---- TEXT EXCERPT

Geneva is home to the headquarters and representations of some of the world’s foremost analytical and research organizations, the trade related flagship reports of which represent the combined efforts of dozens of leading scholars.

Through this five-session symposium, representatives from the World Trade Organization, World Bank, International Trade Centre, International Monetary Fund and UNCTAD will present and explain one of their key reports from the last year at an open session at the Graduate Institute.

In our third session, the IMF World Economic Outlook Report will be presented by:

Opening remarks

  • Nathan Sussman, Professor, International Economics and Pictet Chair in Finance and Development, Geneva Graduate Institute

Presentation

  • Shekhar Aiyar, Division Chief, Multilateral Surveillance Division, Research Department, IMF
  • Andrea F. Presbitero, Senior Economist, Multilateral Surveillance Division, Research Department, IMF

Geoeconomic fragmentation and foreign direct investment (April 2023 World Economic Outlook, chapter 4)

--------
---- MATERIAL FOR THIS TASK

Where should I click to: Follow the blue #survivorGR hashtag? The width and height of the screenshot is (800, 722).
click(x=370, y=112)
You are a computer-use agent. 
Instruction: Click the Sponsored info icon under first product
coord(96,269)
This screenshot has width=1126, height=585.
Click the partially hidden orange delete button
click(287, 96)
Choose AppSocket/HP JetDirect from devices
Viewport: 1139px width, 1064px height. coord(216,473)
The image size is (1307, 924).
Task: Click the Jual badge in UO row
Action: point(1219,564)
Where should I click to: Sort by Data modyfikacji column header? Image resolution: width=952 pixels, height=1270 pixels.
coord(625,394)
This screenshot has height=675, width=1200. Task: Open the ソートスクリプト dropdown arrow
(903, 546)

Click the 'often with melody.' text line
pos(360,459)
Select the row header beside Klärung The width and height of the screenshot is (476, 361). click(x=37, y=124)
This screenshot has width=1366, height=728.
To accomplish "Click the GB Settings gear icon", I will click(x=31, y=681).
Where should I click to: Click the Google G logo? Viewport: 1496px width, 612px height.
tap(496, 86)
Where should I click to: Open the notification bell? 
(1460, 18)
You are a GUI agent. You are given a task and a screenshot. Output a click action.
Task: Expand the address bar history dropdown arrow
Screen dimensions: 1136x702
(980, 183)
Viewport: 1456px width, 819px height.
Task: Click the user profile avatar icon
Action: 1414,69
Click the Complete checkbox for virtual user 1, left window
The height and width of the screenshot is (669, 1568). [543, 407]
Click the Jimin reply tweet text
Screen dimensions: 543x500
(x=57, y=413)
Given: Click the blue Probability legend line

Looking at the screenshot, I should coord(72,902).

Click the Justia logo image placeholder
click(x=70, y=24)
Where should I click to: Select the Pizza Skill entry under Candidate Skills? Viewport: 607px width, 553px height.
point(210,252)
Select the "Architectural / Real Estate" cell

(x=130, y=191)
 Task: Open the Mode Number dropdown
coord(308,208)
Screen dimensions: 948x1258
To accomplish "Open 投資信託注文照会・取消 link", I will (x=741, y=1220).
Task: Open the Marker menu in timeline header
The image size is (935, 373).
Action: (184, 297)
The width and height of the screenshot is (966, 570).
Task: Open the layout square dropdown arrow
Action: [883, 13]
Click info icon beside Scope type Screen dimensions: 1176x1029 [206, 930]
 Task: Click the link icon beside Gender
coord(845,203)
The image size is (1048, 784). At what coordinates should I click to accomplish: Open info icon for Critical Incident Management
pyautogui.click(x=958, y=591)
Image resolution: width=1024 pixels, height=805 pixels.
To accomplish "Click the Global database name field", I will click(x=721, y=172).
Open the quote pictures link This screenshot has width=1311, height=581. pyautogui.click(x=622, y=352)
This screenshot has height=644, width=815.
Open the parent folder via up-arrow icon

--------

• EXERCISE TASKS
**A)** Rewrite the entries as a numbered list, from the line containing "Open the quote" through the last of the entries. Skip any blank lines.
**B)** Continue the text about the Geneva symposium on trade reports from the point where it stops.

• SET OF ANSWERS
**A)**
1. Open the quote pictures link This screenshot has width=1311, height=581. pyautogui.click(x=622, y=352)
2. This screenshot has height=644, width=815.
3. Open the parent folder via up-arrow icon

**B)**
Supply-chain disruptions and rising geopolitical tensions have brought the risks and potential benefits and costs of geoeconomic fragmentation (GEF) to the center of the policy debate. This chapter of the IMF’s World Economic Outlook studies how GEF can reshape the geography of foreign direct investment (FDI) and, in turn, how FDI fragmentation can affect the global economy. The recent slowdown of FDI has been characterized by divergent patterns across host countries, with flows increasingly concentrated among geopolitically aligned countries, particularly in strategic sectors. Looking forward, several emerging and developing economies are highly vulnerable to FDI relocation, given their reliance on FDI from countries which often are geopolitically distant. In the long-run, FDI fragmentation due to the emergence of geopolitical blocs can generate large output losses. These may be especially severe for emerging and developing economies facing heightened restrictions from advanced economies, which are the major sources of FDI.